» **Exercise prompt**:
An exact copy of the listing below is required, minus its pictures.

» **Entries provided**:
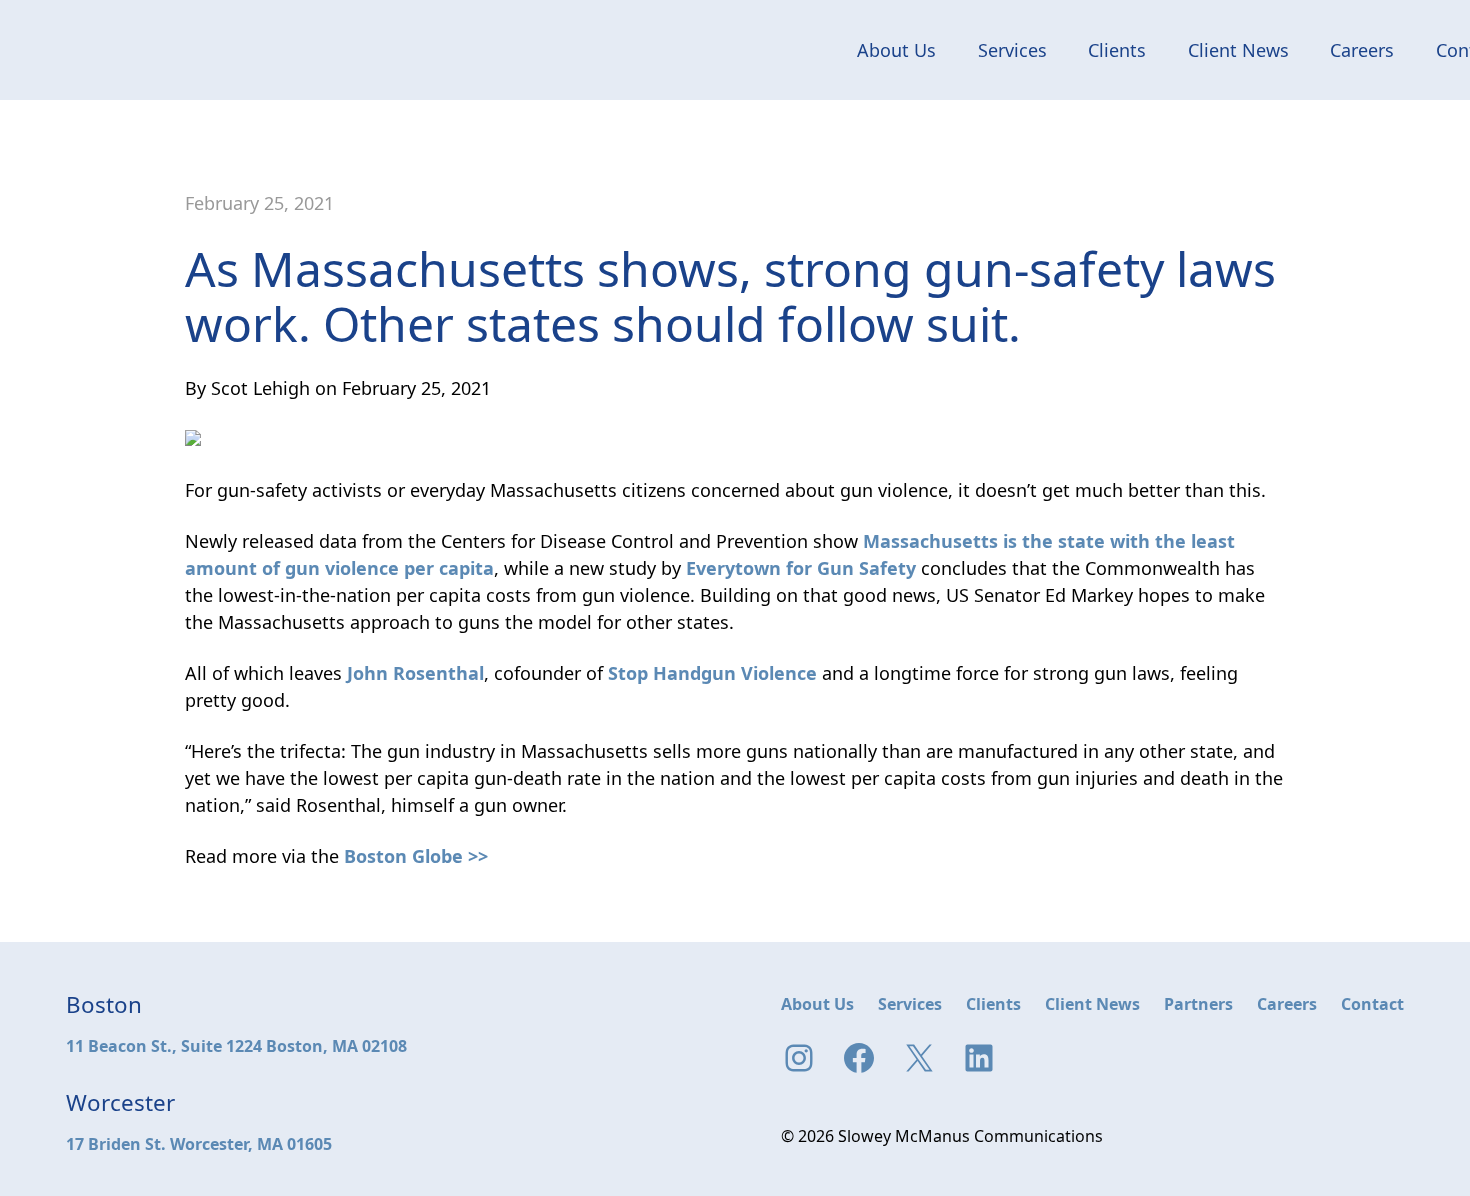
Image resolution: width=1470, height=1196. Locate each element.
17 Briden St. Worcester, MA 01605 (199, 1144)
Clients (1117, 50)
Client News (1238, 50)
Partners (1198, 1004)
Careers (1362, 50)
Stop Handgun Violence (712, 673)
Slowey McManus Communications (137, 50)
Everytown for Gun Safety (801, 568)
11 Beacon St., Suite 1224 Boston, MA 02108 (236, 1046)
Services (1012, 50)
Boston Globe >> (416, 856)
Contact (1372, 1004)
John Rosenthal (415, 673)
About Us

» **Written response**:
Image resolution: width=1470, height=1196. Locate each element.
17 Briden St. Worcester, MA 01605 (199, 1144)
Clients (1117, 50)
Client News (1238, 50)
Partners (1198, 1004)
Careers (1362, 50)
Stop Handgun Violence (712, 673)
Slowey McManus Communications (137, 50)
Everytown for Gun Safety (801, 568)
11 Beacon St., Suite 1224 Boston, MA 02108 (236, 1046)
Services (1012, 50)
Boston Globe >> (416, 856)
Contact (1372, 1004)
John Rosenthal (415, 673)
About Us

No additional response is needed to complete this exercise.